Transform¶
CONFIG.transform declares what happens between reading inputs and writing outputs.
Structure¶
CONFIG:
transform:
type: noop # required — transform type name
params: {} # optional — passed to the transform plugin
Built-in transform types¶
noop — pass-through¶
The default transform. Passes all inputs straight to outputs with no modification. Useful for pure connector moves (e.g. Hive → Delta).
task — Python Task class¶
Loads transformations.py from the task directory and calls the Task subclass.
transformations.py:
from ubunye.core.interfaces import Task
class MyTask(Task):
def transform(self, sources: dict) -> dict:
df = sources["input_name"]
cleaned = df.filter("value IS NOT NULL").dropDuplicates(["id"])
return {"output_name": cleaned}
The logical names in sources and the returned dict must match the keys declared
under CONFIG.inputs and CONFIG.outputs.
model — ML model train/predict¶
Runs a UbunyeModel subclass for training or inference.

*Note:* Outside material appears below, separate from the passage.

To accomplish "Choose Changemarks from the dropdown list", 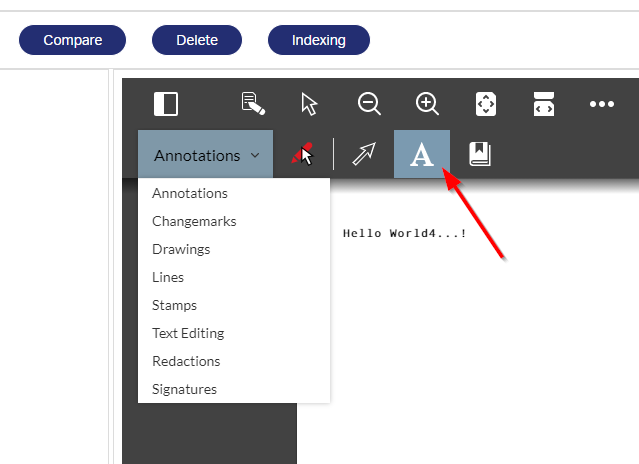I will tap(194, 221).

See Model Contract and Model Registry.
transform:
type: model
params:
action: train # train | predict
model_class: "model.FraudRiskModel" # module.ClassName (model.py in task dir)
registry:
store: ".ubunye/model_store"
use_case: fraud_detection
auto_version: true
promote_to: staging
promotion_gates:
min_auc: 0.85
min_f1: 0.80
ModelTransformParams fields¶
| Field | Type | Default | Description |
|---|---|---|---|
action |
train | predict |
required | Whether to train or score |
model_class |
string | required | module.ClassName of the UbunyeModel subclass |
model_dir |
string | null |
Directory containing the model file; defaults to task dir |
model_path |
string | null |
Path to saved artifact (used for predict without registry) |
input_name |
string | null |
Key in inputs dict to use as training/scoring data |
registry |
RegistryConfig | null |
Model registry settings |
RegistryConfig fields¶
| Field | Type | Default | Description |
|---|---|---|---|
store |
string | required | Filesystem path for the model store |
use_case |
string | "default" |
Logical grouping for the model |
version |
string | null |
Explicit version; auto-generated if null |
auto_version |
bool | true |
Bump patch version automatically |
promote_to |
development | staging | production |
null |
Promote after registration |
use_stage |
development | staging | production |
"production" |
Stage to load from (predict only) |
promotion_gates |
dict | null |
Metric thresholds that must pass before promotion |
Custom transforms¶
Any class registered under the ubunye.transforms entry point can be used as a type.
See Writing a Plugin.
Transform params and extra fields¶
TransformConfig.params is a Dict[str, Any], so you can pass arbitrary keys:
transform:
type: my_custom_transform
params:
window_days: 30
feature_cols: [f1, f2, f3]
threshold: 0.5
These are passed directly to your plugin's apply(inputs, cfg, backend) call as cfg.